Getting familiar with dependent types. (This is not a question, but a tutorial)

This includes some pitfalls that the beginner (myself) may incur in getting
familiar with dependent types. I have somewhat linearized my debugging
process to make this a sane post, leaving out a few details; I will start
with a simple example and up to a still simple but slightly more intricate
example. Please do not read unless you are bored or looking for an
introduction to “debugging” in ATS; comments are welcome of course.

Following the main recommendation of George Polya that I can remember: If
you can’t solve a problem, you can find an easier one to solve. That seems
to have been very helpful to me in debugging today.

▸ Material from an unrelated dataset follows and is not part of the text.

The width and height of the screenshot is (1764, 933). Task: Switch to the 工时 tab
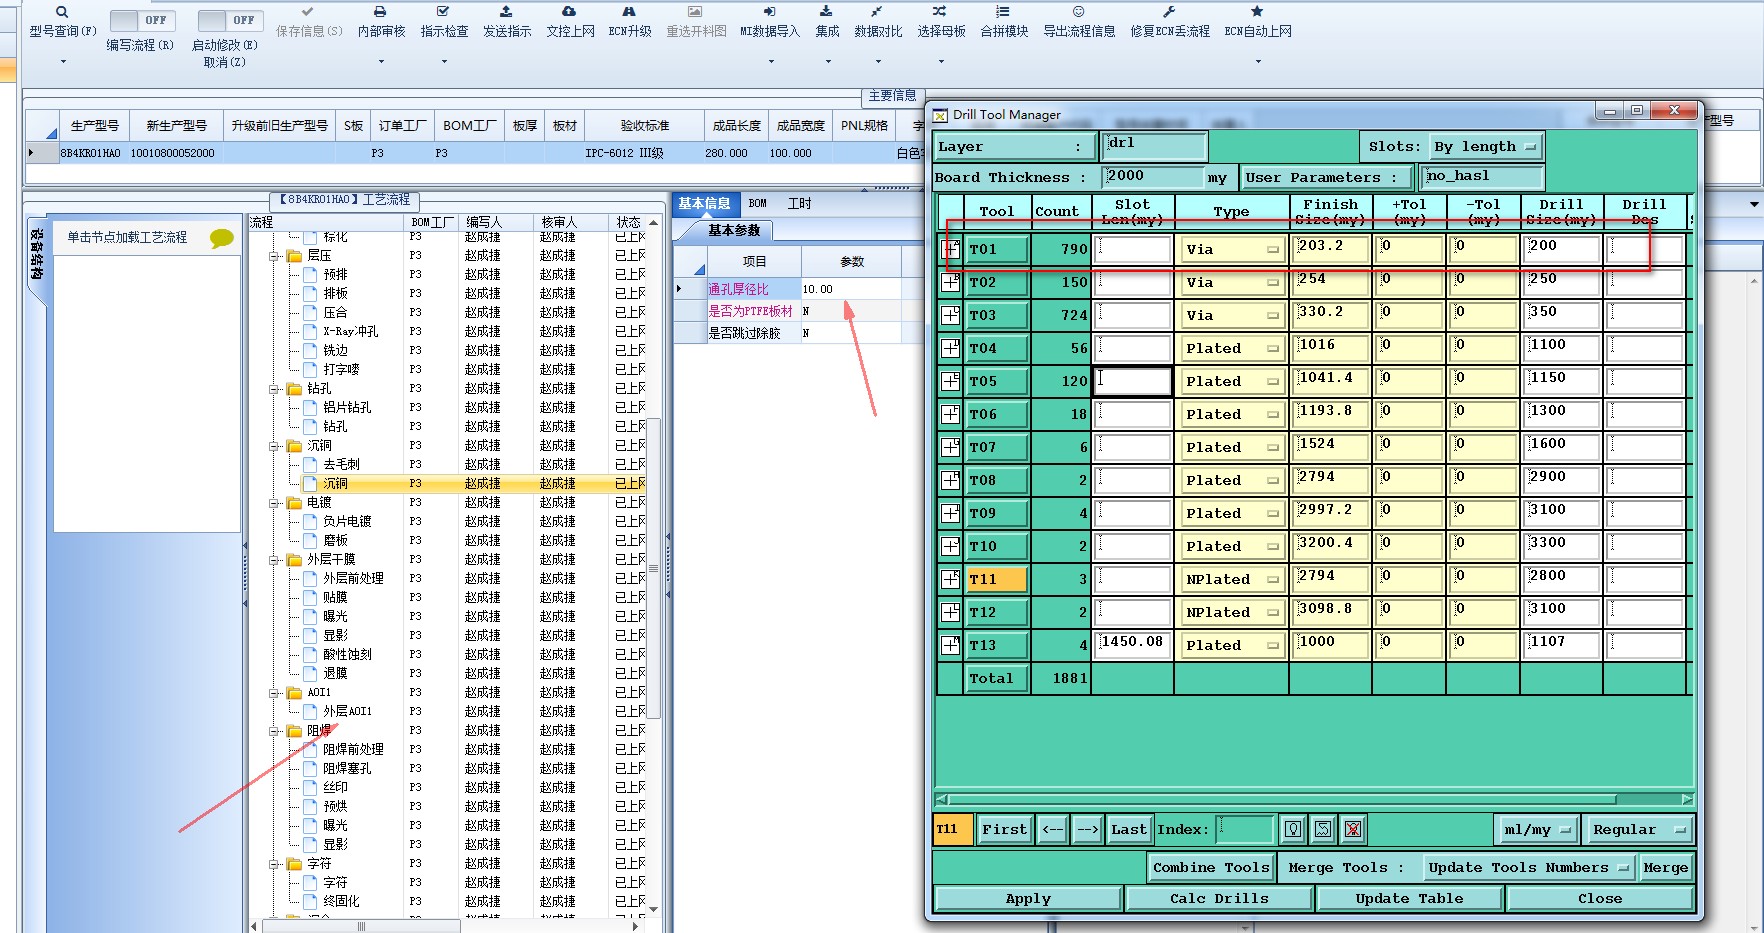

First, let us look at a simple loop.

This doesn’t check, with error: error(3): unsolved constraint:
C3STRprop(main; S2Eeqeq(S2Eapp(S2Ecst(sub_int_int_int); S2EVar(2424),
S2Eint(1)), S2Eapp(S2Ecst(sub_int_int_int); S2Evar(n(5343)), S2Eint(1))))

fun bloop
{n:nat | n >= 1}
(n: int (n)): int (n-1) =
if n = 1 then n-1
else bloop(n-1)

The intention above was that, clearly, each time bloop is called, the
returned value is the argument value minus one.

This does:

fun bloop
{n:nat | n >= 1}
(n: int (n)): int =
if n = 1 then n-1
else bloop(n-1)

I still haven’t learned to read these type errors very well, but clearly
the constraint: bloop(n) = n-1 is failing. This is because it is a
recursive function, and what actually is returned is being typechecked is
the final value, not what is returned after one recursion (which
technially, would be a function or closure, I suppose). What a mistake! Of
course, if one recalls the chapter on dependent types from the ATS book,
this problem will not occur…

So now, we can guess that what we actually want is:

fun bloop
{n:nat | n >= 1}
(n: int (n)): int (0) =
if n = 1 then n-1
else bloop(n-1)

This also typechecks.

Going to a slight variant with a function of two variables than increases
the latter variable until it is equal to the former:

fun aloop
{n: nat} {i: nat| i < n}
(n: int,i: int): (int,int) =
if i = n then @(n,i) else aloop(n,i+1)

This fails to typecheck with many errors:

warning(3): s3iexp_make_s2exp: s2e0 = S2EVar(2420)
/media/RAID5/share/ATS_learning/ip1.dats: 1207(line=58, offs=29) –
1212(line=58, offs=34): warning(3): the constraint [S2Eapp(S2Ecst(>=); S2EVar(2420), S2Eint(0))] cannot be translated into a form accepted by the
constraint solver.
/media/RAID5/share/ATS_learning/ip1.dats: 1207(line=58, offs=29) –
1212(line=58, offs=34): error(3): unsolved constraint: C3STRprop(main;
S2Eapp(S2Ecst(>=); S2EVar(2420), S2Eint(0)))
warning(3): s3iexp_make_s2exp: s2e0 = S2EVar(2421)
/media/RAID5/share/ATS_learning/ip1.dats: 1207(line=58, offs=29) –
1212(line=58, offs=34): warning(3): the constraint [S2Eapp(S2Ecst(>=); S2EVar(2421), S2Eint(0))] cannot be translated into a form accepted by the
constraint solver.
warning(3): s3iexp_make_s2exp: s2e0 = S2EVar(2421)
/media/RAID5/share/ATS_learning/ip1.dats: 1207(line=58, offs=29) –
1212(line=58, offs=34): warning(3): the constraint [S2Eapp(S2Ecst(<); S2EVar(2421), S2EVar(2420))] cannot be translated into a form accepted by
the constraint solver.
type-checking has failed: there are some unsolved constraints: please
inspect the above reported error message(s) for information.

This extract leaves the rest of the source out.